■ **WHAT IS BEING ASKED**
Reproduce the rows from the line containing "Where should I click to: Click the 萨皮恩扎-罗马大学" through the line containing "Action: tap(251, 9)", without altering anything.

■ **Items listed in a dataset**
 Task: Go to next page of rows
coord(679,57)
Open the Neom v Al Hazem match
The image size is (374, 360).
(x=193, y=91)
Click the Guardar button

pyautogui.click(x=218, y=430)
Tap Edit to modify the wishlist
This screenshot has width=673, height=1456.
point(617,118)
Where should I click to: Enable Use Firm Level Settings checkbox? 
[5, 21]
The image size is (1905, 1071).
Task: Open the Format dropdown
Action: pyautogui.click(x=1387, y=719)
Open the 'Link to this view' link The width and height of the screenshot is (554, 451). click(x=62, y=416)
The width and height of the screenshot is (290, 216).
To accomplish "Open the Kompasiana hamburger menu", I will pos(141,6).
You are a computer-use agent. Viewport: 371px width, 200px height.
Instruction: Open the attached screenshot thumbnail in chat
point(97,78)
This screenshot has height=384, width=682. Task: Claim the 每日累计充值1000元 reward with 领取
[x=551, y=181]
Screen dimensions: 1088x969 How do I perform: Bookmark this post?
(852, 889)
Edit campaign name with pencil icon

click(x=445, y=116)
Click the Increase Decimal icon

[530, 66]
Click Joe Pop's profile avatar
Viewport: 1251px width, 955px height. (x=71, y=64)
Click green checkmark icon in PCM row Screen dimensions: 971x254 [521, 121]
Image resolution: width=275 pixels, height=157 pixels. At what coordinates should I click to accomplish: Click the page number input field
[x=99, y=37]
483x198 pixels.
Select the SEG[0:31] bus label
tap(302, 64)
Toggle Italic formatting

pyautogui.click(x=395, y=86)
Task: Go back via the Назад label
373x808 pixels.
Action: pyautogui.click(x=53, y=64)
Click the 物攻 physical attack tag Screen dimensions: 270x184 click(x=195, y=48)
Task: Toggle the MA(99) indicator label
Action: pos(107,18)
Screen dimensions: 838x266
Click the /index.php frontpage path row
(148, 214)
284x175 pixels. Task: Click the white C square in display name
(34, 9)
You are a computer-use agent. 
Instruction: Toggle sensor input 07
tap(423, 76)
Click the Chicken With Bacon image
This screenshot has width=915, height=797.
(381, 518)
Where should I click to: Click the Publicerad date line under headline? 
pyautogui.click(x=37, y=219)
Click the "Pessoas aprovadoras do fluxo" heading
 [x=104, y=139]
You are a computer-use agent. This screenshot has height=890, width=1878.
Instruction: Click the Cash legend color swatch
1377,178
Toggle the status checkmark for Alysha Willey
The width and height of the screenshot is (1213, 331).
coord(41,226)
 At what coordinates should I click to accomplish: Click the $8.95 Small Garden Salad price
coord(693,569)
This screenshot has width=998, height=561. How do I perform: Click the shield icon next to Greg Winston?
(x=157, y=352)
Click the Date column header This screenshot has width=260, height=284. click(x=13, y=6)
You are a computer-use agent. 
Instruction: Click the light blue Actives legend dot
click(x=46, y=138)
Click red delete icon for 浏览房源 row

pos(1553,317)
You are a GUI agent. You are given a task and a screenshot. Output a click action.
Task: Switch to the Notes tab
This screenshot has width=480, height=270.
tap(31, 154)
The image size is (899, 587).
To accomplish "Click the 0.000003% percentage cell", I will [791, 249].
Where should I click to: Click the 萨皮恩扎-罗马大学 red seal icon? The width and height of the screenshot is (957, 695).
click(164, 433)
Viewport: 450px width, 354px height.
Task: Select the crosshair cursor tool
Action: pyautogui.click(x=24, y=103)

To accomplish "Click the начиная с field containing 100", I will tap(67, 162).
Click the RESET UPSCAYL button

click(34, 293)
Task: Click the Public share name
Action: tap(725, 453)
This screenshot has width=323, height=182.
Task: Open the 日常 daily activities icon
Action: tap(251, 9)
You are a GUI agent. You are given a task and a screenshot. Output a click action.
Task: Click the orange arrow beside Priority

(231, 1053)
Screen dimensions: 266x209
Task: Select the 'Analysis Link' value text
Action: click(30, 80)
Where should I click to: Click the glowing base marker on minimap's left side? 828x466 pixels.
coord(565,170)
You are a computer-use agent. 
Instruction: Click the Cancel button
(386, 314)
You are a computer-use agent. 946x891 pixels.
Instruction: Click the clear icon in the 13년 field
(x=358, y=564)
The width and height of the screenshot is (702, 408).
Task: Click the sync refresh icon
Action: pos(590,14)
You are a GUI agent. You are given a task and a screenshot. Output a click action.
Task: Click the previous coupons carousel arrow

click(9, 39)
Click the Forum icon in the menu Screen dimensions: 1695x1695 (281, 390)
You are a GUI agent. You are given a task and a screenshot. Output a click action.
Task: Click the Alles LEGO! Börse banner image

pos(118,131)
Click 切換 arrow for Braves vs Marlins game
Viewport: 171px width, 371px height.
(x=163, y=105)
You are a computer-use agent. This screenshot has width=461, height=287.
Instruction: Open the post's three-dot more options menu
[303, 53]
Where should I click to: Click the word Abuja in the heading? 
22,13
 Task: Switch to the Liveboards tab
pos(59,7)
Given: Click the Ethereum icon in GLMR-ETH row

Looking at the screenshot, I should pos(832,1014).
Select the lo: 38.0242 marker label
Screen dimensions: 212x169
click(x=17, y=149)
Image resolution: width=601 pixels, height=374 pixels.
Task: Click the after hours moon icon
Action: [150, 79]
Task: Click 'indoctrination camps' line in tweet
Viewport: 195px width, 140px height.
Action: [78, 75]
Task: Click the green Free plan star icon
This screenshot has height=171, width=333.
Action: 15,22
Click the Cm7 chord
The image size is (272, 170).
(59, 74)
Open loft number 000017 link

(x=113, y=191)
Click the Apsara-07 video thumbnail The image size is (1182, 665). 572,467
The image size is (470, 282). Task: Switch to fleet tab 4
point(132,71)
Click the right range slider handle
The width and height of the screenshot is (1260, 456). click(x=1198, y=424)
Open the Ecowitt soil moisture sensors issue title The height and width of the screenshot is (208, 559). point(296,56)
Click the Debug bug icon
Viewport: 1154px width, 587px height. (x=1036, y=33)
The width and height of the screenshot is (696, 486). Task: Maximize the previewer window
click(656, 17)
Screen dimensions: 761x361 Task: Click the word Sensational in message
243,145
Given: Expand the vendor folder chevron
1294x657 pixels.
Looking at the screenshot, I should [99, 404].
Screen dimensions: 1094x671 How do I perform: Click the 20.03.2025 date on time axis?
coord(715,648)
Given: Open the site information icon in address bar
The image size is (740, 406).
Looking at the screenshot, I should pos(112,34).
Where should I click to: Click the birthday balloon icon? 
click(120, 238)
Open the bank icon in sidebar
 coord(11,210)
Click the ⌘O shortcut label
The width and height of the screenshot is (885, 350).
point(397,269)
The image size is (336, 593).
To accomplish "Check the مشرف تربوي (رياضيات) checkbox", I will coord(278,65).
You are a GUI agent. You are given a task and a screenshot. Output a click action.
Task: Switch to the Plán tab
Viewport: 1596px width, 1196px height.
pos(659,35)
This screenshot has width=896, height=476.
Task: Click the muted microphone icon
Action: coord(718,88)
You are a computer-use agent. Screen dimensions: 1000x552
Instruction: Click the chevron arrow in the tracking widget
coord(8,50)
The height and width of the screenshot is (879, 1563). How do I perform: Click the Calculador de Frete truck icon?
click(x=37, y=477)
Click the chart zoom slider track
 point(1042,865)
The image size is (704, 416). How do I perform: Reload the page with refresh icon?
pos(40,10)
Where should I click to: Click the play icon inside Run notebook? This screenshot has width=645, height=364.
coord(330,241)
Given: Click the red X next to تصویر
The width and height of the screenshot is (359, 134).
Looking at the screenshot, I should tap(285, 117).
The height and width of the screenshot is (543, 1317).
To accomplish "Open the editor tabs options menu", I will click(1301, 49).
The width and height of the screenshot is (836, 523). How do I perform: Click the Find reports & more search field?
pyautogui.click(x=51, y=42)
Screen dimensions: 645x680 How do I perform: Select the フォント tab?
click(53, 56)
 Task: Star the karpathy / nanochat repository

■ **SOLVED EXERCISE**
Where should I click to: Click the 萨皮恩扎-罗马大学 red seal icon? The width and height of the screenshot is (957, 695).
click(164, 433)
Viewport: 450px width, 354px height.
Task: Select the crosshair cursor tool
Action: pyautogui.click(x=24, y=103)

To accomplish "Click the начиная с field containing 100", I will tap(67, 162).
Click the RESET UPSCAYL button

click(34, 293)
Task: Click the Public share name
Action: tap(725, 453)
This screenshot has width=323, height=182.
Task: Open the 日常 daily activities icon
Action: tap(251, 9)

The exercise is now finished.